begin Recorded information
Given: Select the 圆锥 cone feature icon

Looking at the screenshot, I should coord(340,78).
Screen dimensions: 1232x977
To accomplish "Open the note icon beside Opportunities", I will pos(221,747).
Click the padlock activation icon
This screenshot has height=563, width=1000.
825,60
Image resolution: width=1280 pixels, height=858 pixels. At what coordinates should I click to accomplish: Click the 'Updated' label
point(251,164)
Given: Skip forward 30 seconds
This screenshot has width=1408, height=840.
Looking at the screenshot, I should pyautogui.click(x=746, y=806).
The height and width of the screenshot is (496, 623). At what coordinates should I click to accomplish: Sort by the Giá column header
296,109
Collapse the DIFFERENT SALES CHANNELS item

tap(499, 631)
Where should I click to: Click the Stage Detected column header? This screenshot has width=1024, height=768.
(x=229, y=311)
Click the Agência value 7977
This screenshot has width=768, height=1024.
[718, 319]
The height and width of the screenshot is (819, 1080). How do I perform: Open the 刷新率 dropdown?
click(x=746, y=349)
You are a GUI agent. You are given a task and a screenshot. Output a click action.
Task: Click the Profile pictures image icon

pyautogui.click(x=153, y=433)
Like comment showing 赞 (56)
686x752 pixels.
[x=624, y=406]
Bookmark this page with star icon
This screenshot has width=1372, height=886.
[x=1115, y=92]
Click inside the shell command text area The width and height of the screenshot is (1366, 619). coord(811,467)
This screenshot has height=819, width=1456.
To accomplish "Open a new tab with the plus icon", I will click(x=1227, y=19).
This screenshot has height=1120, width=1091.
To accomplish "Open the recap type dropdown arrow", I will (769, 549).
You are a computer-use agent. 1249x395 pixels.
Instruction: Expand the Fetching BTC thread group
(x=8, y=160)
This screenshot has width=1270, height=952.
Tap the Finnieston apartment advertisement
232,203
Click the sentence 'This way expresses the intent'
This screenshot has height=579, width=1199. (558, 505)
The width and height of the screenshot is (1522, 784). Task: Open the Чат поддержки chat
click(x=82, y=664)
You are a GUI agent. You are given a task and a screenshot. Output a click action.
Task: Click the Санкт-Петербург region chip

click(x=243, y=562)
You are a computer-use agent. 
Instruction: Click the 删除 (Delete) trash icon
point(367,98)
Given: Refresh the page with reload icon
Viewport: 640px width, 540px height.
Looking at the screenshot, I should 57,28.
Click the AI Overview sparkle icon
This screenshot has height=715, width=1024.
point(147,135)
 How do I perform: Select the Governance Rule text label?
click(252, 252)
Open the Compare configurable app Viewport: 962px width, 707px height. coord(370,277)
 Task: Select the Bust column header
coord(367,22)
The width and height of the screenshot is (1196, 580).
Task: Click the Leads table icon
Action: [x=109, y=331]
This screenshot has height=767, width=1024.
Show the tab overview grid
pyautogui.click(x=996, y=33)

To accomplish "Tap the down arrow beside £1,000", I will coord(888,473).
end Recorded information
Render every line of the data above as a JSON list of strings, with one string per line and no entries for blank lines.

• **The solution**:
[
  "Given: Select the 圆锥 cone feature icon",
  "Looking at the screenshot, I should coord(340,78).",
  "Screen dimensions: 1232x977",
  "To accomplish \"Open the note icon beside Opportunities\", I will pos(221,747).",
  "Click the padlock activation icon",
  "This screenshot has height=563, width=1000.",
  "825,60",
  "Image resolution: width=1280 pixels, height=858 pixels. At what coordinates should I click to accomplish: Click the 'Updated' label",
  "point(251,164)",
  "Given: Skip forward 30 seconds",
  "This screenshot has width=1408, height=840.",
  "Looking at the screenshot, I should pyautogui.click(x=746, y=806).",
  "The height and width of the screenshot is (496, 623). At what coordinates should I click to accomplish: Sort by the Giá column header",
  "296,109",
  "Collapse the DIFFERENT SALES CHANNELS item",
  "tap(499, 631)",
  "Where should I click to: Click the Stage Detected column header? This screenshot has width=1024, height=768.",
  "(x=229, y=311)",
  "Click the Agência value 7977",
  "This screenshot has width=768, height=1024.",
  "[718, 319]",
  "The height and width of the screenshot is (819, 1080). How do I perform: Open the 刷新率 dropdown?",
  "click(x=746, y=349)",
  "You are a GUI agent. You are given a task and a screenshot. Output a click action.",
  "Task: Click the Profile pictures image icon",
  "pyautogui.click(x=153, y=433)",
  "Like comment showing 赞 (56)",
  "686x752 pixels.",
  "[x=624, y=406]",
  "Bookmark this page with star icon",
  "This screenshot has width=1372, height=886.",
  "[x=1115, y=92]",
  "Click inside the shell command text area The width and height of the screenshot is (1366, 619). coord(811,467)",
  "This screenshot has height=819, width=1456.",
  "To accomplish \"Open a new tab with the plus icon\", I will click(x=1227, y=19).",
  "This screenshot has height=1120, width=1091.",
  "To accomplish \"Open the recap type dropdown arrow\", I will (769, 549).",
  "You are a computer-use agent. 1249x395 pixels.",
  "Instruction: Expand the Fetching BTC thread group",
  "(x=8, y=160)",
  "This screenshot has width=1270, height=952.",
  "Tap the Finnieston apartment advertisement",
  "232,203",
  "Click the sentence 'This way expresses the intent'",
  "This screenshot has height=579, width=1199. (558, 505)",
  "The width and height of the screenshot is (1522, 784). Task: Open the Чат поддержки chat",
  "click(x=82, y=664)",
  "You are a GUI agent. You are given a task and a screenshot. Output a click action.",
  "Task: Click the Санкт-Петербург region chip",
  "click(x=243, y=562)",
  "You are a computer-use agent. ",
  "Instruction: Click the 删除 (Delete) trash icon",
  "point(367,98)",
  "Given: Refresh the page with reload icon",
  "Viewport: 640px width, 540px height.",
  "Looking at the screenshot, I should 57,28.",
  "Click the AI Overview sparkle icon",
  "This screenshot has height=715, width=1024.",
  "point(147,135)",
  " How do I perform: Select the Governance Rule text label?",
  "click(252, 252)",
  "Open the Compare configurable app Viewport: 962px width, 707px height. coord(370,277)",
  " Task: Select the Bust column header",
  "coord(367,22)",
  "The width and height of the screenshot is (1196, 580).",
  "Task: Click the Leads table icon",
  "Action: [x=109, y=331]",
  "This screenshot has height=767, width=1024.",
  "Show the tab overview grid",
  "pyautogui.click(x=996, y=33)",
  "To accomplish \"Tap the down arrow beside £1,000\", I will coord(888,473)."
]